- Museum number
Cup (and stem), with an incised and ring-punched design of huntsmen (archers) chasing deer amid a landscape of trees and flowers. Made of silver.
- Production date
Diameter: 7.70 centimetres (at lip)
Height: 9.80 centimetres
- Curator's comments
Stemcups in gold, silver and gilded bronze were introduced to China from Central Asia and lands further west. They closely resemble the shapes of stemcups used in the Mediterranean area, although the decoration is typically Chinese.
Jade and bronze were traditionally prized by the Chinese as their most valued materials, whereas gold and silver were not so highly rated. However, gold and silver utensils were gradually introduced to China from Central Asia and lands further west. The idea of using these precious metals for religious objects and later secular use was particularly popular with the non-Chinese Buddhist rulers of north China during the period between the Han and Tang dynasties (220-618), and such usage gradually became widespread among the Chinese elite.
Such hunting scenes were copied from Chinese paintings, lacquer designs and tomb murals. The mounted archer is also often found on Tang dynasty artefacts, such as woven and printed silks from Turfan in Central Asia.

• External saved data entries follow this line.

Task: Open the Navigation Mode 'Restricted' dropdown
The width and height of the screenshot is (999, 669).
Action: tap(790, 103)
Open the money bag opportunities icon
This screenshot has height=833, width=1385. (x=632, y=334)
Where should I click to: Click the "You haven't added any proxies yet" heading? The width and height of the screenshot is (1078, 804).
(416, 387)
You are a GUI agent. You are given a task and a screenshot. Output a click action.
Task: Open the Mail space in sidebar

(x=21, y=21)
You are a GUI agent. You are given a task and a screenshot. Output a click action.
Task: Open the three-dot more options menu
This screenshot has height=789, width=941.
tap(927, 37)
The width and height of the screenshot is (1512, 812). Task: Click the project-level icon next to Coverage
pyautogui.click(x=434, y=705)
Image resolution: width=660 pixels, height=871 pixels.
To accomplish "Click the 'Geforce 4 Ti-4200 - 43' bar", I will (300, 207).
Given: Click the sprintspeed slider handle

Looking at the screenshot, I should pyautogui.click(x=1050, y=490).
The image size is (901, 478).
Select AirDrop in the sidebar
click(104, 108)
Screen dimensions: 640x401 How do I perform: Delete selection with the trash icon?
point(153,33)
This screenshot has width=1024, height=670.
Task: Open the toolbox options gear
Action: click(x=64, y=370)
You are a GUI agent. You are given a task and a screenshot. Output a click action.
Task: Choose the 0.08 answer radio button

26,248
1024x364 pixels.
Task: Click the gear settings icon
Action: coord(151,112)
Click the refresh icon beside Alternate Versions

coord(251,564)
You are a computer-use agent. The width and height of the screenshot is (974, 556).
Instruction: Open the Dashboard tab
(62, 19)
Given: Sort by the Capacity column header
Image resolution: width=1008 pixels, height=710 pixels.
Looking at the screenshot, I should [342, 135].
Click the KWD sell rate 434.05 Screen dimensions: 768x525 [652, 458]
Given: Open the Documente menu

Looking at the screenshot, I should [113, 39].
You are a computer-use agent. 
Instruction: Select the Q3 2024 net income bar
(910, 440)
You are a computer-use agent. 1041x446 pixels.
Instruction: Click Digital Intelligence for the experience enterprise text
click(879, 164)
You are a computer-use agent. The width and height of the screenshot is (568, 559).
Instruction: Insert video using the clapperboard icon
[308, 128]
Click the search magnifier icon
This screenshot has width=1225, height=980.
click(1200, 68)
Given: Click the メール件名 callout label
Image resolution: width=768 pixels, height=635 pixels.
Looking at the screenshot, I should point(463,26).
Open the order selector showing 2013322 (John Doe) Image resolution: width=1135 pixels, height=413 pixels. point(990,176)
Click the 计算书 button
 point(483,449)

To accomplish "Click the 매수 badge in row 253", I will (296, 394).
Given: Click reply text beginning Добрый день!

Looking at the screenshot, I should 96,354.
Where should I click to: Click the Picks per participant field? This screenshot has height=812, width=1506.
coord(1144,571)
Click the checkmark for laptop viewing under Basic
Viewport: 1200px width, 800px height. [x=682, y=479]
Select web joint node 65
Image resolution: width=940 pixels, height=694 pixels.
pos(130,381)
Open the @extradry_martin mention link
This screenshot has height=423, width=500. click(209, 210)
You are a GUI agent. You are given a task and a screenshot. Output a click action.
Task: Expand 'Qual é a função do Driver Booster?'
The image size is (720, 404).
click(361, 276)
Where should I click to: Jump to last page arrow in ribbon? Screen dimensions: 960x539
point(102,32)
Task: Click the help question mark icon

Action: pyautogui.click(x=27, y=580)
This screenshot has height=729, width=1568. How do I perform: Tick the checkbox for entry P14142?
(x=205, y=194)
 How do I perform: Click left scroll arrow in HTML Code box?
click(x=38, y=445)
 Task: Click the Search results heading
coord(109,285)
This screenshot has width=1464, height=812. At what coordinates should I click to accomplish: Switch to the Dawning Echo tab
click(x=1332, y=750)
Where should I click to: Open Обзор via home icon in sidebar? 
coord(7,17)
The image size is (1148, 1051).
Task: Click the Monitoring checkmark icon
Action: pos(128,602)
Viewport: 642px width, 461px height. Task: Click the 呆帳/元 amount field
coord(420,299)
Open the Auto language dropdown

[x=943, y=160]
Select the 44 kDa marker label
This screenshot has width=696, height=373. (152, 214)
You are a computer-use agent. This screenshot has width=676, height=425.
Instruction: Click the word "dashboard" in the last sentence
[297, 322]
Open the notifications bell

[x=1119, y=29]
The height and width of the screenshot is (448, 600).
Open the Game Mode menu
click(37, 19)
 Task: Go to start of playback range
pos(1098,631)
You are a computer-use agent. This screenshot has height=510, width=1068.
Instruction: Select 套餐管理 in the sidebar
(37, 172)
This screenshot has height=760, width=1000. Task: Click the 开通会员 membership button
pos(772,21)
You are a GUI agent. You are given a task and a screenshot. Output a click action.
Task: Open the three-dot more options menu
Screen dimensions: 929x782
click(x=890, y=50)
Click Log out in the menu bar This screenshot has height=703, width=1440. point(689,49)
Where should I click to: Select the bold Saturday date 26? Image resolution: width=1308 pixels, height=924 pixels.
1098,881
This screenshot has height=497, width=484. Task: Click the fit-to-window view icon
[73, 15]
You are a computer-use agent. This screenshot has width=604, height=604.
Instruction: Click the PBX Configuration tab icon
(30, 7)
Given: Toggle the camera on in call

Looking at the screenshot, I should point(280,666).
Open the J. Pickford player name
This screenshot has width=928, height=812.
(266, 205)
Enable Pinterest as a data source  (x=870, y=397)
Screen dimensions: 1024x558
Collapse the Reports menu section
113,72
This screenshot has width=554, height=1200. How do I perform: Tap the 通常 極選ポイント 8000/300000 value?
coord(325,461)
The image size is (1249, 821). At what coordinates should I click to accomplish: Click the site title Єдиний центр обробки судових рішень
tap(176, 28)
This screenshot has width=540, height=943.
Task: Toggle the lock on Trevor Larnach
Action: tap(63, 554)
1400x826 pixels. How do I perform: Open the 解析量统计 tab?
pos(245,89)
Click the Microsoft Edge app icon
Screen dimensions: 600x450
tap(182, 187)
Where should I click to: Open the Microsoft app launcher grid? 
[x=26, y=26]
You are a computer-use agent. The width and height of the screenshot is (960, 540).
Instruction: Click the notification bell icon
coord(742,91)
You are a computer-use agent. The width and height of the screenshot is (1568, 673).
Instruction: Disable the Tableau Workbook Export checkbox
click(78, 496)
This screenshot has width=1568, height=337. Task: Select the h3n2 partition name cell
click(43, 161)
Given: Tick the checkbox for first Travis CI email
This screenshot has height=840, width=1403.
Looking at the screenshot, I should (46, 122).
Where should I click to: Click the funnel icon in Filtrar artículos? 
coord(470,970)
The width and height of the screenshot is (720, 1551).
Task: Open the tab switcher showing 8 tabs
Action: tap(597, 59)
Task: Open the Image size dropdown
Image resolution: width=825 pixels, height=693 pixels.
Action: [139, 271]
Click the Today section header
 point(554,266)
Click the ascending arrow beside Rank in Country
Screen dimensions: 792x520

The simple flower scroll chased in fine lines against a plain background would not have been easily visible without some sort of texture to distinguish the smooth petals and leaves from the undecorated surface of the cup. The fine ring-punched background makes this decoration explicit. The taut plant scrolls with palmette-like flowers are the Tang version of a motif originally derived from the Near East but already established in the Chinese tradition for some three centuries.
- On display (G33/dc15)
- Acquisition date
- Registration number
- Additional IDs
Miscellaneous number: 73 (Sedgwick number)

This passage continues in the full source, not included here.